La Virgen de la Oliva, ya en su paso de palio

En San Agustín todo toma forma. Las vísperas siempre vuelven, ilusionantes, cargadas de ritos y costumbres, y con nervios que van estallando cuando todo toma forma.

Cuando quedan algo menos de dos semanas para el Domingo de Ramos, Nuestra Señora de la Oliva ya luce en su paso de palio para hacer la estación de penitencia el 9 de abril.

Luce la dolorosa ataviada por Francisco Carrera Iglesias ‘Paquili’ un tocado color marfil de tul con bordados en cristales y pedrerías, y sobre un fondo en tonos de color plata.

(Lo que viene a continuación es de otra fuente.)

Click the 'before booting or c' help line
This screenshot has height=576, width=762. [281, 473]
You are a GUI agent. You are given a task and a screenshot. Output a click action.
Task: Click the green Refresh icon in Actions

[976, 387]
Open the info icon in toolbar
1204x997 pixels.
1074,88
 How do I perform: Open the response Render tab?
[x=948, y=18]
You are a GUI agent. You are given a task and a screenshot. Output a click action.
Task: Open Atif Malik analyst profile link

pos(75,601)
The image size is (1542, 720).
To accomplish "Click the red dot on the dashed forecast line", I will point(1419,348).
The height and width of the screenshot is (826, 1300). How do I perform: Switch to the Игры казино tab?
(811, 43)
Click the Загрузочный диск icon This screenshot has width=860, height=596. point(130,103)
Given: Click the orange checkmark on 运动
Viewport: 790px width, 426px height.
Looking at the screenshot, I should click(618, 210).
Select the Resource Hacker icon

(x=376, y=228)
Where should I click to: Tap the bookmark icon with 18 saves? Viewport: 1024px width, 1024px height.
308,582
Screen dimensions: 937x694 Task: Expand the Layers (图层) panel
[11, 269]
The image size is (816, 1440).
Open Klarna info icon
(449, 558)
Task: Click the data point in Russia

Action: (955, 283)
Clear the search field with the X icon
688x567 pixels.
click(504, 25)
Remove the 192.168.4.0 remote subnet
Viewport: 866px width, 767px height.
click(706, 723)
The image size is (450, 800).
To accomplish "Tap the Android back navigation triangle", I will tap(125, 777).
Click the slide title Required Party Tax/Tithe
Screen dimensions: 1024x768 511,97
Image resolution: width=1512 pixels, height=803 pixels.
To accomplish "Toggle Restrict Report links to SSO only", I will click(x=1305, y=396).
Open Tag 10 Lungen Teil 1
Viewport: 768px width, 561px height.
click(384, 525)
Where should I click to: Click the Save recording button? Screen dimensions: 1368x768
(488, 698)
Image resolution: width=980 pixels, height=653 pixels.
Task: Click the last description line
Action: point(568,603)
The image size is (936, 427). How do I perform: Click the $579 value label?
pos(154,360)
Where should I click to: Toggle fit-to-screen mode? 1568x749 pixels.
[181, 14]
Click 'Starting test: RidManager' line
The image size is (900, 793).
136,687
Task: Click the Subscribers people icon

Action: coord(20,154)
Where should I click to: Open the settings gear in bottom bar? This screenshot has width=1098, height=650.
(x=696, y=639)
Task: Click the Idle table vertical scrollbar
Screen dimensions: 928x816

El resto del terno es el habitual de salida, con saya de color blanco y toca de sobremanto bordada. El puñal, por su parte, es una de las tres piezas de estas características que va alternando indistintamente en cada salida procesional.

El Señor, con las nuevas potencias y mantolín bordado

Se hace extraño mirar al paso de misterio de la Sagrada Entrada en Jerusalén al completo -con los costeros ya dorados, uno de los estrenos de la Semana Santa para la Borriquita- y no ver al Señor de la Bondad. Solo hay que buscar al otro lado del templo para ver al Cristo que tallara Gabriel Cuadrado sobre las andas en las que será portado para presidir el Vía Crucis de las Hermandades de Alcalá el martes 4 de abril.

Luce el Señor las nuevas potencias dieciochescas donadas por un grupo de hermanos, nueva túnica morada y mantolín bordado.